**Selected text:**
= Beginning of Section =
Monday, July 23, 2012

On vaccines... RABIES WAIVER new AVMA policy

RESOLUTION  #2 — 2012
Regular Winter Session
Submitted by
AVMA Executive Board

RESOLVED, that the American Veterinary Medical Association (AVMA) approve the Policy
on  Annual Rabies Vaccination Waiver as noted below and related  form in the

Annual Rabies Vaccination Waiver
The American Veterinary Medical Association (AVMA) strongly supports the National Association of State
Public Health Veterinarians’ (NASPHV) recommendation that all dogs, cats, and ferrets should be
vaccinated to protect against rabies infection. Rabies is an almost invariably fatal disease for animals and
humans; vaccination of animals is a critical step in preventing infection and protecting public health.
However, AVMA recognizes that some individual animals may have experienced a severe life-threatening
adverse event to a previous rabies vaccination that may contraindicate vaccination, or a waiver might be
necessary for research purposes However, AVMA recognizes some animals might require a waiver from 
rabies vaccination because the vaccination poses an unacceptably high risk to the health of the individual 
animal, or a waiver might be necessary for research purposes. If adequate steps can be taken to minimize
the chance of exposure to rabies virus, the AVMA recommends that such animals be granted a waiver
from mandatory rabies vaccination, upon recommendation of a licensed veterinarian and with the
concurrence of the appropriate public health authorities. The attached “Model Annual Rabies Vaccination
Waiver Form” may be used as a template for this purpose.
Because rabies continues to be a significant public health issue, waivers should not be issued arbitrarily
upon client request and should be based upon clinical evidence that the animal would be at considerable
risk of being harmed by the vaccine because of a diagnosed medical condition. Modern killed virus or
recombinant rabies vaccines have no risk of inducing rabies in the vaccinated animal and are not
contraindicated in most immunocompromised animals. Advanced age of the animal or a desire on the part
of the client or veterinarian to minimize the use of vaccinations (in the absence of a specific
contraindication to vaccination) should not be considered sufficient justification for issuing a rabies
vaccination waiver.
= End of Section =
**Data excerpts:**
= Beginning of Section =
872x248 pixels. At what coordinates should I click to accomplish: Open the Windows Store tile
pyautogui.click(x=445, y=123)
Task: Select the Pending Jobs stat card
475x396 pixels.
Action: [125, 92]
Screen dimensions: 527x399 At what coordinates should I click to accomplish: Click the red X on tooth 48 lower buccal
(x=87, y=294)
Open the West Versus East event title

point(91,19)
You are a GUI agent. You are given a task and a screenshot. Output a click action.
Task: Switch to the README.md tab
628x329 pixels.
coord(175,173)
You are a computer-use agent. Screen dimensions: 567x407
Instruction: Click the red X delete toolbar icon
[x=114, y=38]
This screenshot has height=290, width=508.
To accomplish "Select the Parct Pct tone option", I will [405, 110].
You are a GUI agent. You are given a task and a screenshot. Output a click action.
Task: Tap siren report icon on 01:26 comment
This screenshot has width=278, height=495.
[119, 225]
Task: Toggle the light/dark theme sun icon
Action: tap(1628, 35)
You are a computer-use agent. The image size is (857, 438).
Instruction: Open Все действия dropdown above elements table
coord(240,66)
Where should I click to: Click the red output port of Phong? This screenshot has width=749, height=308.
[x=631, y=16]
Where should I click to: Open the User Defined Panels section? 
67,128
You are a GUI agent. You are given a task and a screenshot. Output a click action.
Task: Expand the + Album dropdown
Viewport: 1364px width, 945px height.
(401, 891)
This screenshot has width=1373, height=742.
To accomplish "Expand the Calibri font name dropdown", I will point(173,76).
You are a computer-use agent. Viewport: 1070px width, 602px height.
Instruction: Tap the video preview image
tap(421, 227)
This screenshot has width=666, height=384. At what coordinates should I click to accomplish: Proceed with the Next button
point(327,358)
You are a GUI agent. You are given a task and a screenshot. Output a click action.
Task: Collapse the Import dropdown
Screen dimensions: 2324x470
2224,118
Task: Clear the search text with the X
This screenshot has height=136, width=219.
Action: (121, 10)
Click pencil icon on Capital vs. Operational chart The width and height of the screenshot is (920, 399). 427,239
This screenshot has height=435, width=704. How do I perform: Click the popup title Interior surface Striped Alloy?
= End of Section =
**What is expected:** List every kind of animal that the rabies waiver policy says should be vaccinated against rabies.

**Exercise output:** Dogs, cats, and ferrets.